なお,被告人は,捜査段階及び公判を通じ,被告人の配下の者がAを襲った
事実はなく,それは,Aの一人芝居であると供述しているが,襲われた際の状況や
それに立腹したAがBに対し電話で文句をつけた状況等,A及びB両証人が迫真性
に富んだ証言をしていること,Aが顔面打撲・挫創等により約10日間の安静加療
を要する傷害を負ったとする平成11年9月17日付の医師の診断書を捜査機関に
提出していることに徴し,到底信用することができない。
以上の諸事実に照らせば,前記70万円は債権取立てのための足代(交通
費)として使う旨Bから承諾を得ていた旨の前記被告人の捜査段階及び公判の供述
は,到底信用することができない。
6 以上の次第で,B証言のほか,前掲関係証拠によれば,判示第1の横領の
事実は優に認めることができる。
第2 判示第2のけん銃加重所持の事実について
1 被告人は,捜査段階及び公判を通じ,被告人は,本件けん銃及び実包につい
ては全く知らないと主張する。
2 前掲捜索差押調書(55号証),写真撮影報告書(56号証,57号証),鑑定
書(62号証)等によれば,以下の事実が認められる。

_提供エントリ:_
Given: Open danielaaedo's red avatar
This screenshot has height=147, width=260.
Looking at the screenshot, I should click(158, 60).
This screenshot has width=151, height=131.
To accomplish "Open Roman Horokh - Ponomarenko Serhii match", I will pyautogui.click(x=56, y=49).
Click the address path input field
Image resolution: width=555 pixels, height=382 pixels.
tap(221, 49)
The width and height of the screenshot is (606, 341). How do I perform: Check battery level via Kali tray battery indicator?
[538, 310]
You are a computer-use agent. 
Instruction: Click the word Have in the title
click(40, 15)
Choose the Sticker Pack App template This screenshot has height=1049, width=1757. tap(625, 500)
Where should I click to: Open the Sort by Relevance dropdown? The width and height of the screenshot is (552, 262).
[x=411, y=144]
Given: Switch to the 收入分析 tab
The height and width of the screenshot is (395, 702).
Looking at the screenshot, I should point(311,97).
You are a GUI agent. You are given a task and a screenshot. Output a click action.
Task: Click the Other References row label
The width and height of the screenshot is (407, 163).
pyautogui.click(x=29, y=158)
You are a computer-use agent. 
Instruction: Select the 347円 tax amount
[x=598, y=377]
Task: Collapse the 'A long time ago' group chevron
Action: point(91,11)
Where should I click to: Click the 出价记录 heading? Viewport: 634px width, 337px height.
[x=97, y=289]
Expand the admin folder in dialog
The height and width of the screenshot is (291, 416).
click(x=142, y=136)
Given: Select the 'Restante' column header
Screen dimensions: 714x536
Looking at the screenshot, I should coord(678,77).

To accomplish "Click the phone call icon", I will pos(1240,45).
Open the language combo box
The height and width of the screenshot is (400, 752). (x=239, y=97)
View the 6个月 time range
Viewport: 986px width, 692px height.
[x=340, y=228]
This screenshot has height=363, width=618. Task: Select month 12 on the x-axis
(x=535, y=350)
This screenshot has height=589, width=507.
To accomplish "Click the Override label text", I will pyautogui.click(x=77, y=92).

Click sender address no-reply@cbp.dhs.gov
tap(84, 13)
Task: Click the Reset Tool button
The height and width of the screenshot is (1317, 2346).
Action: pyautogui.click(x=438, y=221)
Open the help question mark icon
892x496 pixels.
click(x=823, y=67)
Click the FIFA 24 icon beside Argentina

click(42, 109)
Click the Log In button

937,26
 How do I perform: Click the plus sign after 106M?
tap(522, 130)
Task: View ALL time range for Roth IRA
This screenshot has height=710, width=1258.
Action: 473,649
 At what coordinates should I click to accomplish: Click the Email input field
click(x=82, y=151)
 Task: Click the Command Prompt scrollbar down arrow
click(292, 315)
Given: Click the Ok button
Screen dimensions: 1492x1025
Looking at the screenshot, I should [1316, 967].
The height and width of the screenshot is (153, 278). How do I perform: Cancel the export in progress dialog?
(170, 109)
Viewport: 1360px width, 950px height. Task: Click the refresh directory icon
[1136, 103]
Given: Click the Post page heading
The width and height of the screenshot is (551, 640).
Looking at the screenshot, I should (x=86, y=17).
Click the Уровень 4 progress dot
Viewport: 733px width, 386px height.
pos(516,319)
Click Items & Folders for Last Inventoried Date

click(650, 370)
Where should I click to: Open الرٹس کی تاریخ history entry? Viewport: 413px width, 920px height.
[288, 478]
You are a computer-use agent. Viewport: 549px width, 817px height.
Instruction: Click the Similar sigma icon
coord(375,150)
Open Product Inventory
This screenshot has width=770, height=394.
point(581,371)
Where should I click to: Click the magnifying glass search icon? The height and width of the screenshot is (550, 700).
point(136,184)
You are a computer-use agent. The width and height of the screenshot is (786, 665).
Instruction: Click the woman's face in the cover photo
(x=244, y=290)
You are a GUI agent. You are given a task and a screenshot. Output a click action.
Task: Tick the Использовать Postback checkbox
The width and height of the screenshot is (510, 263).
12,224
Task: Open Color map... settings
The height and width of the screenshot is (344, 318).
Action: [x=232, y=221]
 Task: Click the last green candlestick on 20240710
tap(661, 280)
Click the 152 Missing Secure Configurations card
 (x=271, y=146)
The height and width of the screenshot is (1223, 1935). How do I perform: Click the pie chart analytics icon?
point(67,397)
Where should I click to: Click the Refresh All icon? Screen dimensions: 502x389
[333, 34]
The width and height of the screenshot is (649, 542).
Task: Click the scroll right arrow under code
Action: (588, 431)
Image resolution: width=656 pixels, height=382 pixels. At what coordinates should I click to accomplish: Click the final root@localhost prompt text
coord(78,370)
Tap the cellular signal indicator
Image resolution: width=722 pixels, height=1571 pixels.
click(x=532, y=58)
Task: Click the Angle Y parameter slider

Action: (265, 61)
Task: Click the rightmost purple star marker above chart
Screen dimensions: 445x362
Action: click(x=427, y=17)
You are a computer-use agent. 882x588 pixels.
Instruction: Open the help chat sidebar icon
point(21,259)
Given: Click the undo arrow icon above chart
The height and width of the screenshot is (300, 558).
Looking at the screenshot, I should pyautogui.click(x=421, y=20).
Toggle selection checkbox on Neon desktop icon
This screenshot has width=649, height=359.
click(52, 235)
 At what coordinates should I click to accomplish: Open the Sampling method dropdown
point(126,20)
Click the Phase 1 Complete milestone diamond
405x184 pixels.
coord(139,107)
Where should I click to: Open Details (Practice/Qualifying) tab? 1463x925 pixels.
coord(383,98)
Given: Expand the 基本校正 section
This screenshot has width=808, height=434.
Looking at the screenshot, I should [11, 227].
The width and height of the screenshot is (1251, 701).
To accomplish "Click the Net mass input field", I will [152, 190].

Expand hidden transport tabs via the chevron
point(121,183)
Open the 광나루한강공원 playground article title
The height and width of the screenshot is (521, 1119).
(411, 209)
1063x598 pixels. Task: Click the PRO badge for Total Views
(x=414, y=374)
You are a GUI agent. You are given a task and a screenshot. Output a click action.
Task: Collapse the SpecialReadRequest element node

_作業内容:_
横領とけん銃加重所持を扱う判決文を、最後の一文の後から書き継いでください。

_最終回答:_
平成12年5月22日午後零時15分ころ,兵庫県西宮警察署の警察官が,
D方を捜索したところ,D方8畳台所南東隅の水屋下段片開き戸棚内から,黄色ビ
ニール袋の包みが発見され,その中から白色ビニール袋に包まれたホルスター入り
回転弾倉式けん銃1丁(平成12年押第178号の1)とこれに適合する実包8発
(同号の2,3の1から3。なお,同号の3の1から3は,鑑定のため試射済みの
弾頭つき空薬きょう。)が発見された。
3 D証言の要旨
本件けん銃及び実包に関し,証人Dは,概要以下のとおり証言している。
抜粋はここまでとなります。